Do you have the right experience?

In JL Carr’s “The Harpole Report”, one character (a teacher) is incensed when challenged by the acting headmaster, asking how he dares to speak to her like that when she has had 30 years’ experience. He retorts “You haven’t had 30 years’ experience! You’ve had 1 year’s experience 30 times!”

When you do work that repeats some, if not all, aspects, it’s a challenge to come up with fresh approaches. After all, if you’ve found a way that works and within the time available, it could be risky to go down a different route.

Is it a worse risk than that of becoming a virtual automaton, so programmed that you just need to hear a certain phrase or encounter a certain problem and you click into automatic delivery?

How do you get different insights?

You can try a little role reversal, perhaps. Sit on the other side of your desk (literally and metaphorically) and see what being on the receiving end is like.

Or you could ask yourself what you would do if you wanted to make things go badly – and then do the opposite.

How about explaining what you do to someone who doesn’t know the job at all – can you gain any fresh insights from their reactions?

Maybe it’s possible to do a job swap and broaden your range.

I don’t want to disparage experience – far from it.

It enriches our lives and enables us to help ourselves and others out of difficult situations.
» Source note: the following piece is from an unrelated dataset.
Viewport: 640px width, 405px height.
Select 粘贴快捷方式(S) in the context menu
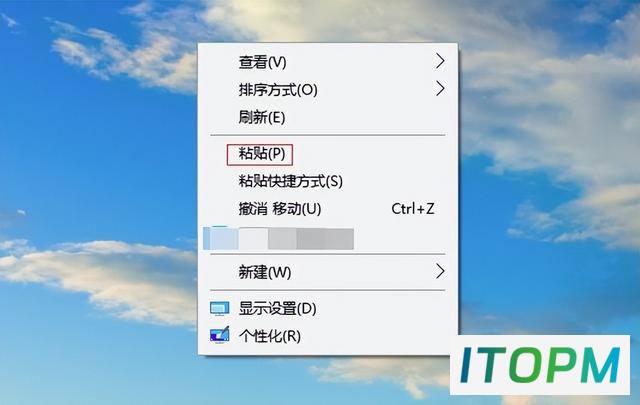(x=328, y=181)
It should also make us more caring and tolerant beings.

Tip: When you get into the habit of spending a few minutes each day putting what’s in your head down on paper, it clears your mind and it’s also handy for looking back and seeing what you did last time something happened – should you need either to repeat or avoid the strategy.

Rise Business Development Circle

I’ve joined forces with my friend, Luanne Hill of Accent on the Positive, to create a new group for women in the early stages of running a business and for those who are wondering if that’s the way forward for them.

So many women who could move their working lives up to a whole new level don’t do it because they don’t feel confident of their ability to present themselves or their ideas, to sell themselves or their product or service.

They often feel that it’s beyond them – that “People like me don’t do that” syndrome – when all that’s needed is some well-placed support.

So we’re aiming to take the best bits of networking – finding people you can collaborate with productively and building a support system – and combining it with training in business basics.

Add to that the natural inclination of women to cooperate and learn from each others’ experience and you’ve got a network strong enough to support its members long-term.

Like to join us? Find out more at www.RiseBusinessCircle.co.uk or contact us:

.uk or 0759 357 9636

How to be resource-full.

Another limiting belief that may hold you back is the idea that you don’t have what you need to succeed so something you should always do as part of your planning for your goal is to review your resources.

These might be things that you have like a computer or a car; it might be books you own or tools.

Then there’s the people you know or you’ve known in the past: family, friends, colleagues – any contacts you’ve made, even a long time ago.

What about all the things you’ve learned, whether in formal education or from reading, TV, experience?

Get all of these down on paper and add to it as and when you remember others.

Another resource you need to consider is time: how much do you have to devote to your goal and, if necessary, how can you create more?

A role model can be a very valuable resource. Among the people you know are there examples of those who have already achieved the same or a similar goal? Can you use their example to help you? (It needn’t be a real person – how about a character in a film or book – how did they accomplish what you’re trying to achieve? How could that help you?)

And what about you and the qualities and abilities you have? Note them all down as well. And I mean all: can you play tennis/ the piano? They may not seem directly relevant to your current goal but think about what they say about your manual dexterity or physical agility which could be significant.

Do you have a lot of patience? Are you a quick learner? What kind of learner are you and how does that impact on your goal?

It’s good to sit down and get as much of this on paper at one time as you can but it can also help to leave the list around for a while so that you add other things as they occur to you. Stick it on the fridge, for example, and maybe other people will point out things you’ve forgotten.

The point of this is to remind yourself of the many resources you can call on; to help you remember something that might be useful further down the line and to increase your confidence in your ability to achieve your aims.

It should also help you to see the resources you need but don’t have yet and this is your next list. Think about what you need and where you can find it. Don’t forget to check back to your first list to see if there’s anybody or anything on it that can help here.